(Collected data)
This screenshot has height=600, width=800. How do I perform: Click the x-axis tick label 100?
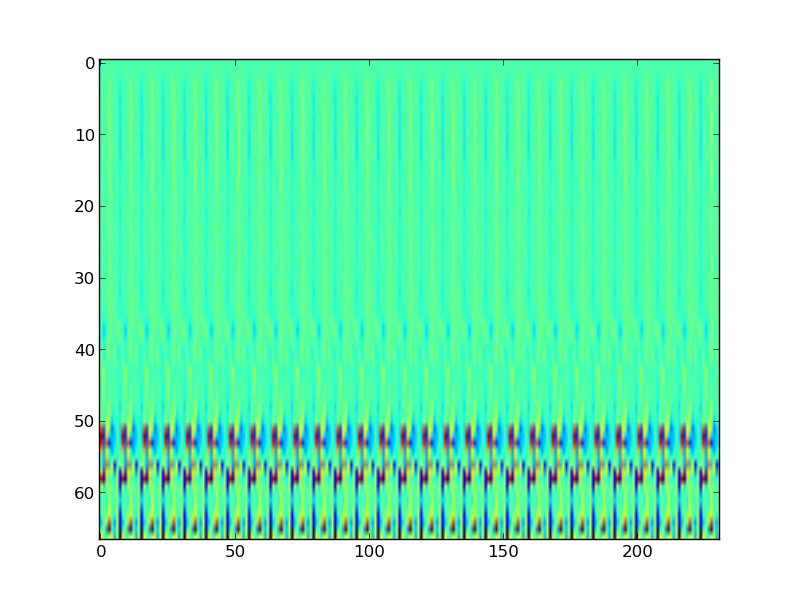coord(369,553)
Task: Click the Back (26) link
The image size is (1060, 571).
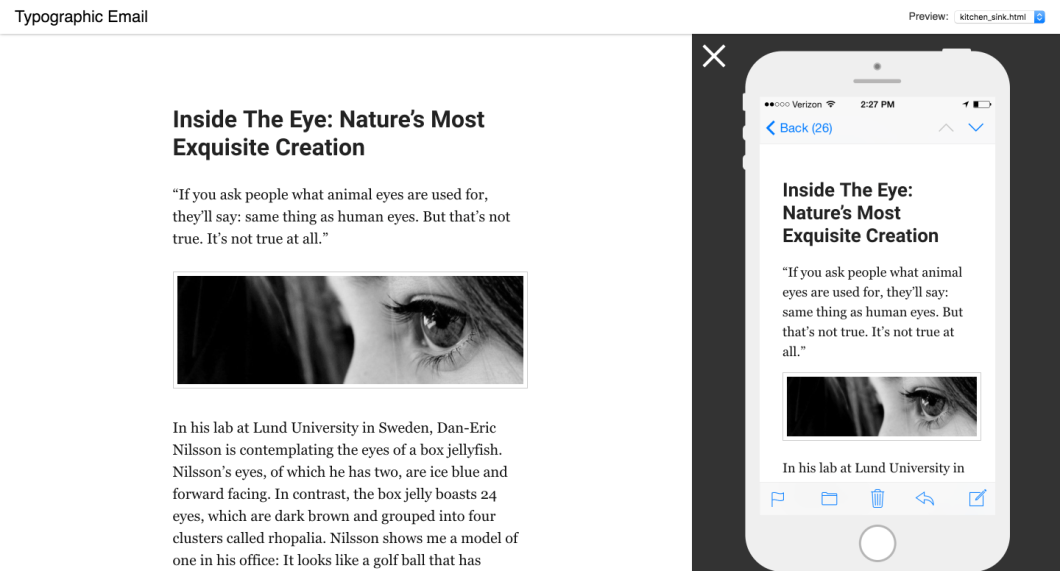Action: click(798, 128)
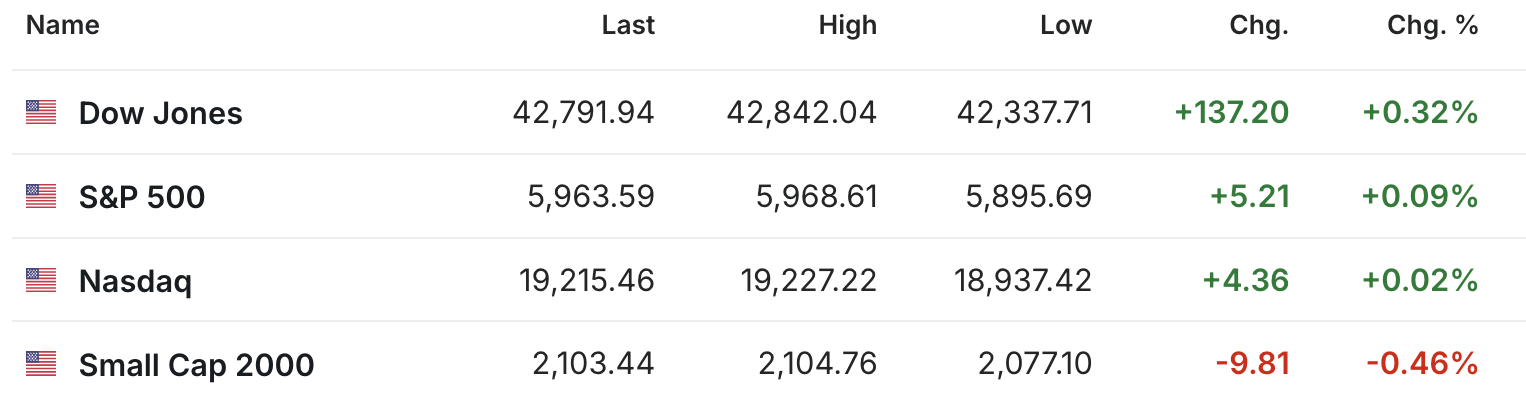Sort table by the Low column header

tap(1066, 26)
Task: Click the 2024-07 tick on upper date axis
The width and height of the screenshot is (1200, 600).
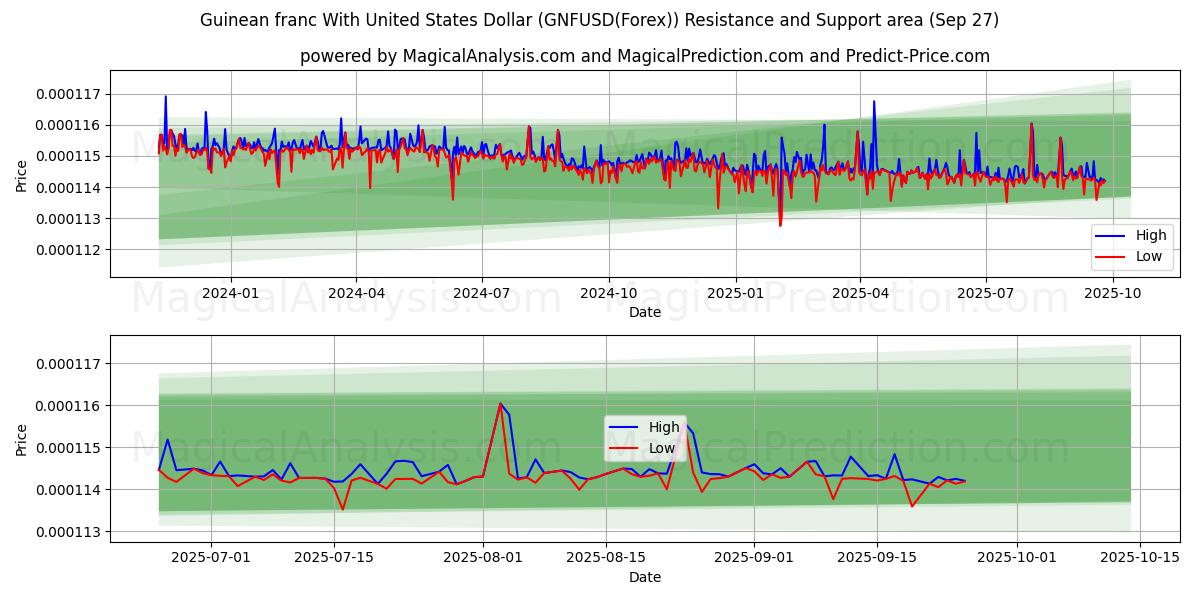Action: tap(482, 294)
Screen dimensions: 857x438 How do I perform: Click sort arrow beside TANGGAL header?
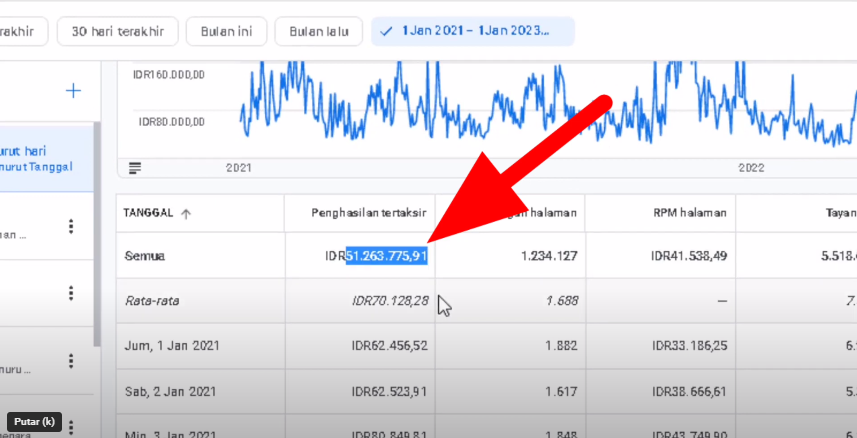point(186,213)
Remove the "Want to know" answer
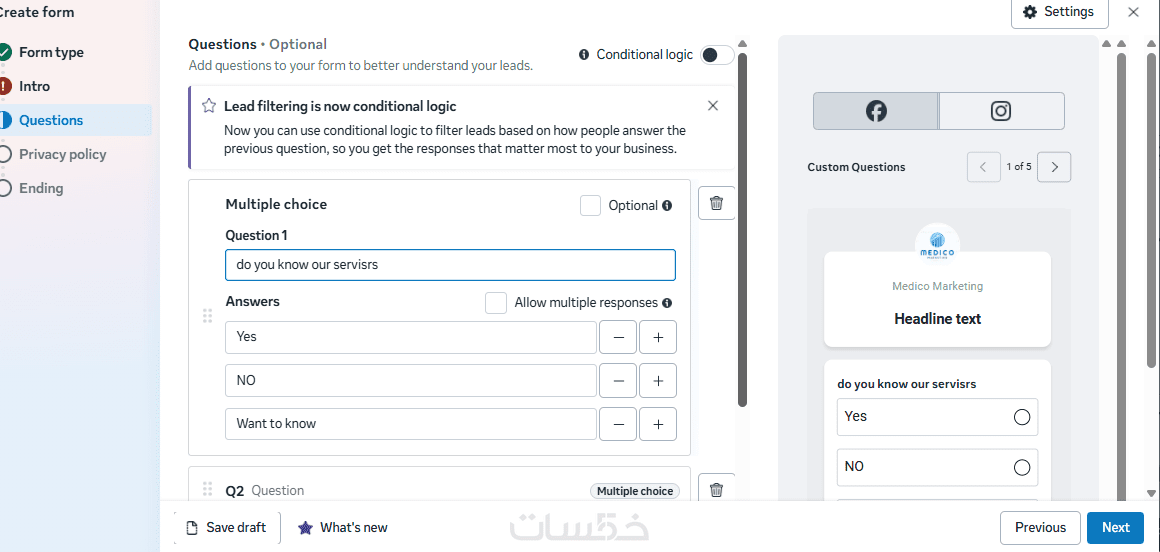The width and height of the screenshot is (1160, 552). tap(618, 424)
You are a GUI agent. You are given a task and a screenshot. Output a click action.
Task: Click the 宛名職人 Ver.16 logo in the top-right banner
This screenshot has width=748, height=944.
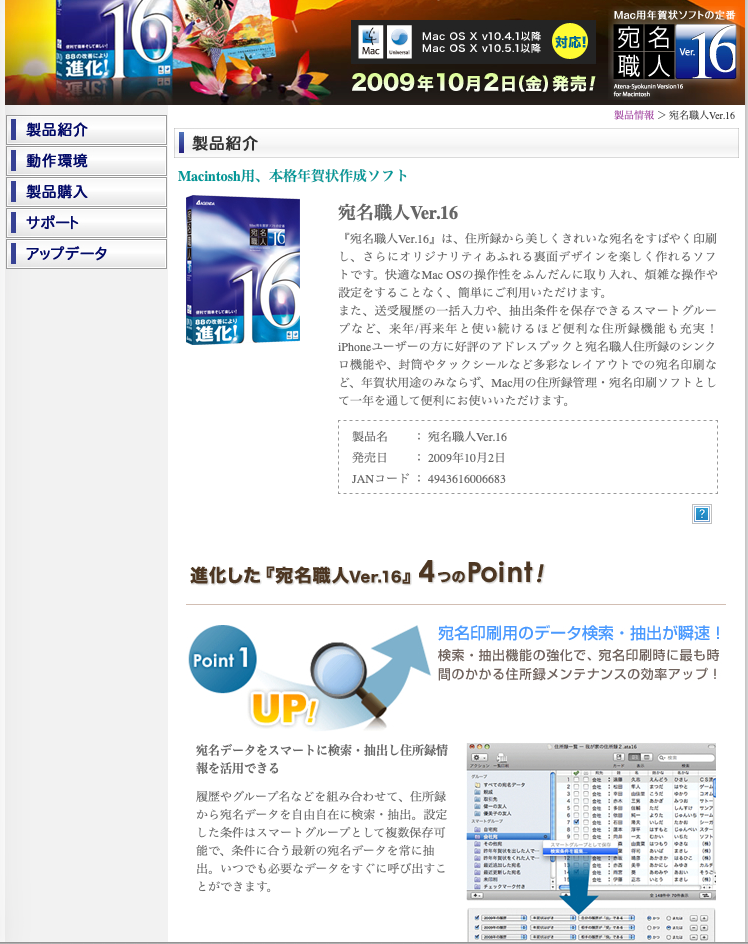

■ Task brief: The entries above should be retyped exactly, minus any pictures.

■ Solved problem:
This screenshot has height=600, width=800. How do I perform: Click the x-axis tick label 100?
coord(369,553)
Task: Click the Back (26) link
The image size is (1060, 571).
Action: click(798, 128)
Sort table by the Low column header

tap(1066, 26)
Task: Click the 2024-07 tick on upper date axis
The width and height of the screenshot is (1200, 600).
Action: tap(482, 294)
Screen dimensions: 857x438 How do I perform: Click sort arrow beside TANGGAL header?
point(186,213)
Remove the "Want to know" answer
The width and height of the screenshot is (1160, 552). tap(618, 424)
You are a GUI agent. You are given a task and a screenshot. Output a click action.
Task: Click the 宛名職人 Ver.16 logo in the top-right banner
This screenshot has width=748, height=944.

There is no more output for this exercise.